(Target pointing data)
--- start ---
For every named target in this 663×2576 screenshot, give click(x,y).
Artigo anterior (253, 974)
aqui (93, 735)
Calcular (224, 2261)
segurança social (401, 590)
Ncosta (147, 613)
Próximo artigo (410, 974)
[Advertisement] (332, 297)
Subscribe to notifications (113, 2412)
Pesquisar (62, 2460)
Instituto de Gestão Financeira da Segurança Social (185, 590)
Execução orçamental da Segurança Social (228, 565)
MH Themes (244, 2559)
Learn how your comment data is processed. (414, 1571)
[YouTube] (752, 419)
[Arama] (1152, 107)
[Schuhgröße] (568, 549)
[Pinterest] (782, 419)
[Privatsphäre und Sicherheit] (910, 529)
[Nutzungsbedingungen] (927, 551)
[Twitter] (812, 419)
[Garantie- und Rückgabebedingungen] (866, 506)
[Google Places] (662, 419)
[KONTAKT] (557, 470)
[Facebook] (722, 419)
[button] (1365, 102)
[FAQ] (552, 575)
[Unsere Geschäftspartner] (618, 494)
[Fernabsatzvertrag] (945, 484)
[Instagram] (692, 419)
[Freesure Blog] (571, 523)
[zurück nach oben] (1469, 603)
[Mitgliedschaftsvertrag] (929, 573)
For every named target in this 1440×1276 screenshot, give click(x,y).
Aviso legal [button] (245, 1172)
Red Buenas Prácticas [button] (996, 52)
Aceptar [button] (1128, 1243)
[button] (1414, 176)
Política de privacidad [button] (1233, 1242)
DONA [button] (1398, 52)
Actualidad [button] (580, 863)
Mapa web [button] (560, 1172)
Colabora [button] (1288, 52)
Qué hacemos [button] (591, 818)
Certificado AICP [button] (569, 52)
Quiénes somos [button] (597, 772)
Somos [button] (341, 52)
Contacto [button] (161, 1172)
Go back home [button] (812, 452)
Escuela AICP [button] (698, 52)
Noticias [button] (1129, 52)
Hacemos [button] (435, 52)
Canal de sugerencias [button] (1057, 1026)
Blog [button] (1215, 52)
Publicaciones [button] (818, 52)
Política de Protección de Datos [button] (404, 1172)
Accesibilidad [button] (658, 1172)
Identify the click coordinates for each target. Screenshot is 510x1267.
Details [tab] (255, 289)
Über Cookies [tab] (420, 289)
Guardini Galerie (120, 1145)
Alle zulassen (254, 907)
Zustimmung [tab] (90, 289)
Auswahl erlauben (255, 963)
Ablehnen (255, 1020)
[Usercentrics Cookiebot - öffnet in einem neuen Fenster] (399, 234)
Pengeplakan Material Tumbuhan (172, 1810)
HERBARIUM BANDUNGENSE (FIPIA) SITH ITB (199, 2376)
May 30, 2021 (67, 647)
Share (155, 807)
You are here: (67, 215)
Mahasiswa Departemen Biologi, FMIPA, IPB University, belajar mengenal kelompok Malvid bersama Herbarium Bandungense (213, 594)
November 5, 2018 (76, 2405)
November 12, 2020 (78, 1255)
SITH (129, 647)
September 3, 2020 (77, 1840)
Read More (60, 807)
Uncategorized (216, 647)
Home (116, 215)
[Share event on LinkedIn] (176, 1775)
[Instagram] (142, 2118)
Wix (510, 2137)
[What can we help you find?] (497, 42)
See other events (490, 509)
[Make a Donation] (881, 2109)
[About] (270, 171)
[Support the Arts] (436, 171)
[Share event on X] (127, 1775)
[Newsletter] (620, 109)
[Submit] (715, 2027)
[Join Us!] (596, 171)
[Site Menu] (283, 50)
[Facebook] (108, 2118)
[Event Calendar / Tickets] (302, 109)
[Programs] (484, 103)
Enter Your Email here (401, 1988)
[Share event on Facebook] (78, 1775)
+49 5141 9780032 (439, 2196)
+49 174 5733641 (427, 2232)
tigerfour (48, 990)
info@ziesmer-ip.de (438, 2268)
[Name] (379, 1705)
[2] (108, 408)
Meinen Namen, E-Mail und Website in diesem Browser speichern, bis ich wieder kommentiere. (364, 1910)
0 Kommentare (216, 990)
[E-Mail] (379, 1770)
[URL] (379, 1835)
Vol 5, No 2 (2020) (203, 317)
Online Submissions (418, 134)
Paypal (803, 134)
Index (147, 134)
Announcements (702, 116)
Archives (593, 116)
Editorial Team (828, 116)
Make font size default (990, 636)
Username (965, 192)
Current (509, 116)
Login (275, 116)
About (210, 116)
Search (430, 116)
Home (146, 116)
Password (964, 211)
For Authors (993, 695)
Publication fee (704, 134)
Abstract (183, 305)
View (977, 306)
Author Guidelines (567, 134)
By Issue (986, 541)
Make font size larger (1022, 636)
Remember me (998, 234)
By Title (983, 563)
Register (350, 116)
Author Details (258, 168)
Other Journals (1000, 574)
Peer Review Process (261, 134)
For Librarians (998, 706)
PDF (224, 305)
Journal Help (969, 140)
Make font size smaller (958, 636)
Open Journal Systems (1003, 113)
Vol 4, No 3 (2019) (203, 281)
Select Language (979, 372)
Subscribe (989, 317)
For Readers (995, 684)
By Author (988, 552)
--- end ---
> [EXERCISE INSTRUCTIONS]:
Could you write out every item above again, character for character?

> [RESULT FOR THIS EXERCISE]:
For every named target in this 663×2576 screenshot, give click(x,y).
Artigo anterior (253, 974)
aqui (93, 735)
Calcular (224, 2261)
segurança social (401, 590)
Ncosta (147, 613)
Próximo artigo (410, 974)
[Advertisement] (332, 297)
Subscribe to notifications (113, 2412)
Pesquisar (62, 2460)
Instituto de Gestão Financeira da Segurança Social (185, 590)
Execução orçamental da Segurança Social (228, 565)
MH Themes (244, 2559)
Learn how your comment data is processed. (414, 1571)
[YouTube] (752, 419)
[Arama] (1152, 107)
[Schuhgröße] (568, 549)
[Pinterest] (782, 419)
[Privatsphäre und Sicherheit] (910, 529)
[Nutzungsbedingungen] (927, 551)
[Twitter] (812, 419)
[Garantie- und Rückgabebedingungen] (866, 506)
[Google Places] (662, 419)
[KONTAKT] (557, 470)
[Facebook] (722, 419)
[button] (1365, 102)
[FAQ] (552, 575)
[Unsere Geschäftspartner] (618, 494)
[Fernabsatzvertrag] (945, 484)
[Instagram] (692, 419)
[Freesure Blog] (571, 523)
[zurück nach oben] (1469, 603)
[Mitgliedschaftsvertrag] (929, 573)
For every named target in this 1440×1276 screenshot, give click(x,y).
Aviso legal [button] (245, 1172)
Red Buenas Prácticas [button] (996, 52)
Aceptar [button] (1128, 1243)
[button] (1414, 176)
Política de privacidad [button] (1233, 1242)
DONA [button] (1398, 52)
Actualidad [button] (580, 863)
Mapa web [button] (560, 1172)
Colabora [button] (1288, 52)
Qué hacemos [button] (591, 818)
Certificado AICP [button] (569, 52)
Quiénes somos [button] (597, 772)
Somos [button] (341, 52)
Contacto [button] (161, 1172)
Go back home [button] (812, 452)
Escuela AICP [button] (698, 52)
Noticias [button] (1129, 52)
Hacemos [button] (435, 52)
Canal de sugerencias [button] (1057, 1026)
Blog [button] (1215, 52)
Publicaciones [button] (818, 52)
Política de Protección de Datos [button] (404, 1172)
Accesibilidad [button] (658, 1172)
Identify the click coordinates for each target. Screenshot is 510x1267.
Details [tab] (255, 289)
Über Cookies [tab] (420, 289)
Guardini Galerie (120, 1145)
Alle zulassen (254, 907)
Zustimmung [tab] (90, 289)
Auswahl erlauben (255, 963)
Ablehnen (255, 1020)
[Usercentrics Cookiebot - öffnet in einem neuen Fenster] (399, 234)
Pengeplakan Material Tumbuhan (172, 1810)
HERBARIUM BANDUNGENSE (FIPIA) SITH ITB (199, 2376)
May 30, 2021 (67, 647)
Share (155, 807)
You are here: (67, 215)
Mahasiswa Departemen Biologi, FMIPA, IPB University, belajar mengenal kelompok Malvid bersama Herbarium Bandungense (213, 594)
November 5, 2018 (76, 2405)
November 12, 2020 (78, 1255)
SITH (129, 647)
September 3, 2020 (77, 1840)
Read More (60, 807)
Uncategorized (216, 647)
Home (116, 215)
[Share event on LinkedIn] (176, 1775)
[Instagram] (142, 2118)
Wix (510, 2137)
[What can we help you find?] (497, 42)
See other events (490, 509)
[Make a Donation] (881, 2109)
[About] (270, 171)
[Support the Arts] (436, 171)
[Share event on X] (127, 1775)
[Newsletter] (620, 109)
[Submit] (715, 2027)
[Join Us!] (596, 171)
[Site Menu] (283, 50)
[Facebook] (108, 2118)
[Event Calendar / Tickets] (302, 109)
[Programs] (484, 103)
Enter Your Email here (401, 1988)
[Share event on Facebook] (78, 1775)
+49 5141 9780032 (439, 2196)
+49 174 5733641 (427, 2232)
tigerfour (48, 990)
info@ziesmer-ip.de (438, 2268)
[Name] (379, 1705)
[2] (108, 408)
Meinen Namen, E-Mail und Website in diesem Browser speichern, bis ich wieder kommentiere. (364, 1910)
0 Kommentare (216, 990)
[E-Mail] (379, 1770)
[URL] (379, 1835)
Vol 5, No 2 (2020) (203, 317)
Online Submissions (418, 134)
Paypal (803, 134)
Index (147, 134)
Announcements (702, 116)
Archives (593, 116)
Editorial Team (828, 116)
Make font size default (990, 636)
Username (965, 192)
Current (509, 116)
Login (275, 116)
About (210, 116)
Search (430, 116)
Home (146, 116)
Password (964, 211)
For Authors (993, 695)
Publication fee (704, 134)
Abstract (183, 305)
View (977, 306)
Author Guidelines (567, 134)
By Issue (986, 541)
Make font size larger (1022, 636)
Remember me (998, 234)
By Title (983, 563)
Register (350, 116)
Author Details (258, 168)
Other Journals (1000, 574)
Peer Review Process (261, 134)
For Librarians (998, 706)
PDF (224, 305)
Journal Help (969, 140)
Make font size smaller (958, 636)
Open Journal Systems (1003, 113)
Vol 4, No 3 (2019) (203, 281)
Select Language (979, 372)
Subscribe (989, 317)
For Readers (995, 684)
By Author (988, 552)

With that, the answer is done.